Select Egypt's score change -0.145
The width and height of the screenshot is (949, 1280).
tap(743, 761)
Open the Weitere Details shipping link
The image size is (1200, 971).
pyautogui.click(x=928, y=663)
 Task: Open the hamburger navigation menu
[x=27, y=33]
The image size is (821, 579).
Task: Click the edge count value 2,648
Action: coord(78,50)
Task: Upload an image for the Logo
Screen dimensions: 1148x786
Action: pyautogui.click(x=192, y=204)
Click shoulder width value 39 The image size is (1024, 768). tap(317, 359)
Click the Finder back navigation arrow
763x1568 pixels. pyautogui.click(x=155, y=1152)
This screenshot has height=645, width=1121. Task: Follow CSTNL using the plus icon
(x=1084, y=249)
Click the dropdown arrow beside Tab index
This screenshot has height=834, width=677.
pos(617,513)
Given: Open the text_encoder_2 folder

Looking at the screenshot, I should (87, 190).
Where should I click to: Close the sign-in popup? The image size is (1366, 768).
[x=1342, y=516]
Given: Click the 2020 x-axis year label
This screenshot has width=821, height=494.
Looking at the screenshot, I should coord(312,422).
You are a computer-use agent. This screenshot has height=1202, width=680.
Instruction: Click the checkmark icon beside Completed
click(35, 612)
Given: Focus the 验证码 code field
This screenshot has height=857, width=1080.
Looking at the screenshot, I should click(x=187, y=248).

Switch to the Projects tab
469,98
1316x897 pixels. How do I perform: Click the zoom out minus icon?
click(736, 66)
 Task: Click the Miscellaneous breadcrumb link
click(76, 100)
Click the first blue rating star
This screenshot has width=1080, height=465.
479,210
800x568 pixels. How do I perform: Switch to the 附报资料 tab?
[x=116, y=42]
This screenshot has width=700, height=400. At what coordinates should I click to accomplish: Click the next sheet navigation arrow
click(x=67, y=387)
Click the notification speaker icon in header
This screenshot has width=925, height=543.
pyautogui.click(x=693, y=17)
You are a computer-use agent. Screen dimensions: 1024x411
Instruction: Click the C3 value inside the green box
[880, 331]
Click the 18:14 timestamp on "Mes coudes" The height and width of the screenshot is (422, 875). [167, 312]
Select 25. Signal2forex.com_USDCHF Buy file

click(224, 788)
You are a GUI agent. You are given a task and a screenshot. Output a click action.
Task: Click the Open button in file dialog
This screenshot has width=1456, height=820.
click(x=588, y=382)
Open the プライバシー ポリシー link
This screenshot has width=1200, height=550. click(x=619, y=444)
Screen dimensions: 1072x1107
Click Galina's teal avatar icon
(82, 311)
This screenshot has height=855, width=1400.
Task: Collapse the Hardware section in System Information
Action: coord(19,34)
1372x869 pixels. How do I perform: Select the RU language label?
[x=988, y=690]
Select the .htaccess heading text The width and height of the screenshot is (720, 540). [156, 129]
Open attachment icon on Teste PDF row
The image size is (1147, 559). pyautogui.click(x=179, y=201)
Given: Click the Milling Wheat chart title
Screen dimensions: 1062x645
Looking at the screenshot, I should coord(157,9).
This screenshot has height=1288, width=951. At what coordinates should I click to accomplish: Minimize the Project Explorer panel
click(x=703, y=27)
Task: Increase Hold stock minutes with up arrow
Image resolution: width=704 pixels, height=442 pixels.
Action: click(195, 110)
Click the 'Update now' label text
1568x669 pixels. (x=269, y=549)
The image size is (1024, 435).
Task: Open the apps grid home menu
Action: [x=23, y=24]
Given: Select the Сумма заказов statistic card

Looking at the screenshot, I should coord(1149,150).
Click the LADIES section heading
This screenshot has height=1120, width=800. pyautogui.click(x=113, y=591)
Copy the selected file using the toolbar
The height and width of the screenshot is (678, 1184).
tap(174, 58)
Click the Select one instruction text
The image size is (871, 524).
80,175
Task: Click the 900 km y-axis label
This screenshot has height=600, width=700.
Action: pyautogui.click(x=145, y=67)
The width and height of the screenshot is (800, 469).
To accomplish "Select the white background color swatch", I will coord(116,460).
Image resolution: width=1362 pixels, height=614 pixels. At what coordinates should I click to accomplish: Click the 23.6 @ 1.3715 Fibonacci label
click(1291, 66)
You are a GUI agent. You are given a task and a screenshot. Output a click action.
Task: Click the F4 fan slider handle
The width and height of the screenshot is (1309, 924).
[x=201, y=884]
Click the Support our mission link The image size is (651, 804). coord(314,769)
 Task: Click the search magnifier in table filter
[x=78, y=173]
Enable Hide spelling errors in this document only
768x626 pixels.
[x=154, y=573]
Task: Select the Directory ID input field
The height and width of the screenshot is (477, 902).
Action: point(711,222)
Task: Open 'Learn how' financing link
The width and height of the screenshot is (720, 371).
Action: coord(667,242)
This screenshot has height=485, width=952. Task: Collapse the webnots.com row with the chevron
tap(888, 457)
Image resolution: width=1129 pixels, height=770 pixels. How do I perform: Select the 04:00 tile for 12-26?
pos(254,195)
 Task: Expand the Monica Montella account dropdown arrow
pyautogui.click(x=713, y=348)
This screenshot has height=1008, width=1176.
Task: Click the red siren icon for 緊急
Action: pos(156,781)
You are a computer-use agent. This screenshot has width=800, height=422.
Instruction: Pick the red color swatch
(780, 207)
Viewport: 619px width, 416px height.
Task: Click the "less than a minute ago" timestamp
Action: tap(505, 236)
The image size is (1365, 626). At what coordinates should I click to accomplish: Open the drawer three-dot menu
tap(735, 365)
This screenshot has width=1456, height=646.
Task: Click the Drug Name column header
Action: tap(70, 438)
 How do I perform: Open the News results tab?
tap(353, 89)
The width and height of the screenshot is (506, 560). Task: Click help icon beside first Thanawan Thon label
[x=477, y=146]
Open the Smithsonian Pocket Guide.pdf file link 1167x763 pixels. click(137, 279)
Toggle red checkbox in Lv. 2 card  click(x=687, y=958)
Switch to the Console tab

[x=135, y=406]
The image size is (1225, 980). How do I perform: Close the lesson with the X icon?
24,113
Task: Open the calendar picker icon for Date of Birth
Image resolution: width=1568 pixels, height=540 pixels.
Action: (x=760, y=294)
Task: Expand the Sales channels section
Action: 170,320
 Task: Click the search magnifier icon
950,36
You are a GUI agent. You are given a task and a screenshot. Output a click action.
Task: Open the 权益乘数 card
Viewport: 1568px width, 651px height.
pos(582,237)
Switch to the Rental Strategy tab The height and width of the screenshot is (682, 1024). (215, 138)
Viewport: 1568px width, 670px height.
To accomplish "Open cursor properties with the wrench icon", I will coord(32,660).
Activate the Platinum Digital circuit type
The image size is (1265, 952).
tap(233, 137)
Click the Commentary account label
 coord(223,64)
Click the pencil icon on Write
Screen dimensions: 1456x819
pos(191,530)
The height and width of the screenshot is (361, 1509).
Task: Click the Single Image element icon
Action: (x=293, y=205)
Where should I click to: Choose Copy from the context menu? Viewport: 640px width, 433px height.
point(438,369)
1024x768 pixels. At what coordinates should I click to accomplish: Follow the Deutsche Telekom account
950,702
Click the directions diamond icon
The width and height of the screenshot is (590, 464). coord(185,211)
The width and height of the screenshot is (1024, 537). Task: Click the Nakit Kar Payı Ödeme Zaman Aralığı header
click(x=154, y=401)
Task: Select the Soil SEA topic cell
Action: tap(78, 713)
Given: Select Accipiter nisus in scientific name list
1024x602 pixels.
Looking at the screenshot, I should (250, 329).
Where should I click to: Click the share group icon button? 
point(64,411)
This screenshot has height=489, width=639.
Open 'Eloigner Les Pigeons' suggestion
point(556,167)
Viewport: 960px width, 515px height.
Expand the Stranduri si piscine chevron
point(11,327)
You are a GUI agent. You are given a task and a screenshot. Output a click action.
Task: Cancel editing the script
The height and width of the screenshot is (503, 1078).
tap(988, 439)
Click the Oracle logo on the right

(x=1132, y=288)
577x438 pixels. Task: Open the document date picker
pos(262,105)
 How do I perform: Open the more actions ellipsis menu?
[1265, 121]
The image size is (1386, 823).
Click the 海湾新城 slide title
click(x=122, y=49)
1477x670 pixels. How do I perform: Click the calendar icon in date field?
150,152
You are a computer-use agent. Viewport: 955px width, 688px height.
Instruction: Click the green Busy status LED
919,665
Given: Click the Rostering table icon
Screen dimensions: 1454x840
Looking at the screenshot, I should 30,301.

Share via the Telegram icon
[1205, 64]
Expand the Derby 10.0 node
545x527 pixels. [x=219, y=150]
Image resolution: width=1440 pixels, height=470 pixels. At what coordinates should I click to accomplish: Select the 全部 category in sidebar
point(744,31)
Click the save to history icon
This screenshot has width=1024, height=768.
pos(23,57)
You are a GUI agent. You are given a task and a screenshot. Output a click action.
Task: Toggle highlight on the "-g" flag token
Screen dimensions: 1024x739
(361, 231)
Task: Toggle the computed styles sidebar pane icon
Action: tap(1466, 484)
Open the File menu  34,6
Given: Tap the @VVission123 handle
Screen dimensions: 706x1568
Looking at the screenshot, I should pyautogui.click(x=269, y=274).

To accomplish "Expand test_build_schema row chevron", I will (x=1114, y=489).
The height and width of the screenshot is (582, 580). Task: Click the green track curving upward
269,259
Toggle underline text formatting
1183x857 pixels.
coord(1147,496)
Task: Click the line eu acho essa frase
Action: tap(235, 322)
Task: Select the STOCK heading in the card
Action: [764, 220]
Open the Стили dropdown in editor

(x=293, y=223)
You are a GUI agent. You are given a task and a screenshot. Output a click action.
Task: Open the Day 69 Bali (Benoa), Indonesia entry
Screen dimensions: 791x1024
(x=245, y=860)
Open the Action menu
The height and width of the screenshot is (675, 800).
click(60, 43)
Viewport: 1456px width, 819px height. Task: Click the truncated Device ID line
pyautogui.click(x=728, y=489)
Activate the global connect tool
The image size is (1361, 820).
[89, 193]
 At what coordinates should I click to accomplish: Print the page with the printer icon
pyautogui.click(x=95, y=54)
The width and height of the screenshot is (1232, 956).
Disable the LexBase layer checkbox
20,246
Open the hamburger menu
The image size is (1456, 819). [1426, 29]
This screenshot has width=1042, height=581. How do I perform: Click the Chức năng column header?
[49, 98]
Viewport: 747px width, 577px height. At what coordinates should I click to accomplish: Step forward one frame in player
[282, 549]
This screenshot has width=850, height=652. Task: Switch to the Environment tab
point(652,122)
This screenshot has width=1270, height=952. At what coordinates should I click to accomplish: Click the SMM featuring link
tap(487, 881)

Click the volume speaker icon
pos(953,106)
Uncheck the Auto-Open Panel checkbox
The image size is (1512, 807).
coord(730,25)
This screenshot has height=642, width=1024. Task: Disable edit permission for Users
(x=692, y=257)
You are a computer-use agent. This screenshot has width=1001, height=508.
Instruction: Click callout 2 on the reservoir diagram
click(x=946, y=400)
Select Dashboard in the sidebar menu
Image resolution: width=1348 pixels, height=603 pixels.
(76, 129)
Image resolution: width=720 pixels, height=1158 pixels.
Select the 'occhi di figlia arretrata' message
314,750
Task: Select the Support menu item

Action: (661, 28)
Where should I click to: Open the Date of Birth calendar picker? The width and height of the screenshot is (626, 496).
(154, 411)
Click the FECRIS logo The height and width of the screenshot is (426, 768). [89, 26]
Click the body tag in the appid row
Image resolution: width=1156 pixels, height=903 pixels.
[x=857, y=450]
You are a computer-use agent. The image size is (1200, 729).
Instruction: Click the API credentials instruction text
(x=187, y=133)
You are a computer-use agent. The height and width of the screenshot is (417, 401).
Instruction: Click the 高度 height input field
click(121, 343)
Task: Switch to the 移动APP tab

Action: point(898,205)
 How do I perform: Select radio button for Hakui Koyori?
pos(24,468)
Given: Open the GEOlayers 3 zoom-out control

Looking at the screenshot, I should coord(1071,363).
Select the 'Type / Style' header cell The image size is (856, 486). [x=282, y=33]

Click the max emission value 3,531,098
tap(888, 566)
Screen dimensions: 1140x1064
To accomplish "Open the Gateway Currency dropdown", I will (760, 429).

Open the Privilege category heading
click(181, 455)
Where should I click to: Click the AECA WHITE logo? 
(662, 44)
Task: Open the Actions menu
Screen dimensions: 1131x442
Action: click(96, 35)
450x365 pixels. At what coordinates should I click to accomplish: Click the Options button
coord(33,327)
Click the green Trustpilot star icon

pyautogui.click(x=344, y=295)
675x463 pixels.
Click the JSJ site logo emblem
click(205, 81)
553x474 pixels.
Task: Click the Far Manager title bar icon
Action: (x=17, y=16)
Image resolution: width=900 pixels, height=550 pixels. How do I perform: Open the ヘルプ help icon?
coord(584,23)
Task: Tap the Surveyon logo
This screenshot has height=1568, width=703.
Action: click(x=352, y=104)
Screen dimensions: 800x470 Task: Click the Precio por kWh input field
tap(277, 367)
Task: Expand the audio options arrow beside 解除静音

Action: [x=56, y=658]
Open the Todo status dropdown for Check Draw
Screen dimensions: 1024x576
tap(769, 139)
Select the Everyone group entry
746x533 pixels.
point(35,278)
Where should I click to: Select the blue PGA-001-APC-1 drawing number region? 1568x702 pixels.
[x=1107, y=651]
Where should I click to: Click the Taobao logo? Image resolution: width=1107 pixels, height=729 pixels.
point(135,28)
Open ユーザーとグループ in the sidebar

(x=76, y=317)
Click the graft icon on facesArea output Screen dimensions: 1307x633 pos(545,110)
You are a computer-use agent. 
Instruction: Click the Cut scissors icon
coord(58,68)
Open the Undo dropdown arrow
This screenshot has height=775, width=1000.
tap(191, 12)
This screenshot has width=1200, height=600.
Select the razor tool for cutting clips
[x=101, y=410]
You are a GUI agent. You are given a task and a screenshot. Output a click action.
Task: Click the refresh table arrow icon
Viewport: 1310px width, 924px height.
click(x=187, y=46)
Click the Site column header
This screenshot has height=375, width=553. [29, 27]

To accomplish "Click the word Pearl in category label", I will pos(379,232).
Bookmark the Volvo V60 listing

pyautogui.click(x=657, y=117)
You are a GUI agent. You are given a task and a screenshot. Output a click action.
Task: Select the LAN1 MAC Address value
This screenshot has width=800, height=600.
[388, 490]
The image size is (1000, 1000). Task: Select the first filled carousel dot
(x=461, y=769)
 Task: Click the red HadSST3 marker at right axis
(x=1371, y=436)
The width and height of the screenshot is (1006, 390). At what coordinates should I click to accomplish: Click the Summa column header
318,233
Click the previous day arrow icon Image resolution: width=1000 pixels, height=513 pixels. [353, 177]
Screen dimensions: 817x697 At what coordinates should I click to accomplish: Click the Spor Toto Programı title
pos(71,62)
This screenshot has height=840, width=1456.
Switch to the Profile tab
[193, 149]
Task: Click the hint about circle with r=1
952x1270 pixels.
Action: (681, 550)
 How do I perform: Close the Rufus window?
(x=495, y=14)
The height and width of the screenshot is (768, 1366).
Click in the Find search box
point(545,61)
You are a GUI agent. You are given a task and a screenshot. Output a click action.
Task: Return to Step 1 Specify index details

EXERCISE — Check every line of the entries above for the word "index" and report how many lines contain it, giving the number only.

WRITTEN SOLUTION — 2